Het derde onderdeel van het onderzoek betrof een aanval die gebruikmaakt van een eigenschap van de keurmerklogo’s zelf en waarmee de keurmerken de beveiliging van de winkels dus juist verzwakken. Wanneer een goedgekeurde site zakt voor een periodieke test, wordt het logo niet verwijderd van de site, maar onzichtbaar gemaakt. Het wordt dan doorzichtig of microscopisch klein, zodat de bezoeker het niet meer ziet. Maar in de code van de site is het logo er nog. Het onderzoeksteam hield twee maanden lang achtduizend sites in de gaten en ontdekte honderden gevallen waarin het logo onzichtbaar aanwezig was.

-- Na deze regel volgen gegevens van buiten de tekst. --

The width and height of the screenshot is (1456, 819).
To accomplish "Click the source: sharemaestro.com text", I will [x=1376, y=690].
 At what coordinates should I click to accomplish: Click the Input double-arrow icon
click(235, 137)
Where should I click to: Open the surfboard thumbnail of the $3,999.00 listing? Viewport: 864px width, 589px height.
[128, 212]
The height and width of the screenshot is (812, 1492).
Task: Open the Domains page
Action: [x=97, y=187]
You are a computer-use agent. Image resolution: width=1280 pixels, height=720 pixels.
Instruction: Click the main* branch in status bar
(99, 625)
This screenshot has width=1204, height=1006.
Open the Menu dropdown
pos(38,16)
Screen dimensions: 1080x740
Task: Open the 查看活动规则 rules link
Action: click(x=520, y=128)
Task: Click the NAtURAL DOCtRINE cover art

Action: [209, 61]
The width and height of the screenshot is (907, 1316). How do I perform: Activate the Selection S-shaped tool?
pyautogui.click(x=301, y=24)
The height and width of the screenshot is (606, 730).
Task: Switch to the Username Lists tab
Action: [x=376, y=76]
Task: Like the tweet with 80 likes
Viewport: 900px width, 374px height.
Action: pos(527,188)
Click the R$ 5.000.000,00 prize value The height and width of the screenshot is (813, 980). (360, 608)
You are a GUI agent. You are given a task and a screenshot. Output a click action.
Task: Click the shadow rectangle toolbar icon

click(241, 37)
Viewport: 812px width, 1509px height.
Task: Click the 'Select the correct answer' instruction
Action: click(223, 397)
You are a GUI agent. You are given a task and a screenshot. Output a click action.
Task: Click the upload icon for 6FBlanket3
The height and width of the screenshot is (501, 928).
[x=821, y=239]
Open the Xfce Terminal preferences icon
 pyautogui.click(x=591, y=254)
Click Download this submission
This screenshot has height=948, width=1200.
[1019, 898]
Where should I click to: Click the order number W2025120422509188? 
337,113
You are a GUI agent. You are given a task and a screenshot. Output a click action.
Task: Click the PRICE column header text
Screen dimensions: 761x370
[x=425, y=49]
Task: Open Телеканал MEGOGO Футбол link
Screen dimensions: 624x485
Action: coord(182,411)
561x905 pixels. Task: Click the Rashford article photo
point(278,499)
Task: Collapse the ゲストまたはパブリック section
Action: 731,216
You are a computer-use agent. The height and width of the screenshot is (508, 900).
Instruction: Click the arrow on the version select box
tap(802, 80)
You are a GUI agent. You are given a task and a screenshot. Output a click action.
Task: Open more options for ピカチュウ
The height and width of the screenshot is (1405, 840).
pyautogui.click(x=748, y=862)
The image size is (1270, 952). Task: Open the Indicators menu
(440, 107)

Voor een cybercrimineel is dat een prachtig alarmsignaal: hier is een site waar mogelijk een lek is vastgesteld – ofwel een prachtig doel om een aanval op los te laten. Aangezien zulke aanvallen tijd en computerkracht (en dus ook geld) kosten, is het een feest voor de cybermaffia als een keurmerk een kansrijke selectie op een presenteerblaadje aanbiedt. De enige manier waarop keurmerken dit kunnen verbeteren, aldus het verslag, is door beheerders een redelijke tijd te gunnen een ontdekt lek te repareren voordat het logo wordt uitgeschakeld.

Al met al kunnen keurmerken voor webwinkels toch renderen, namelijk als ze de indruk van betrouwbaarheid wekken en zo consumenten aantrekken. Maar die consumenten krijgen volgens dit Amerikaans-Belgische onderzoek op dit moment slechts de illusie van veiligheid.(Herbert Blankesteijn)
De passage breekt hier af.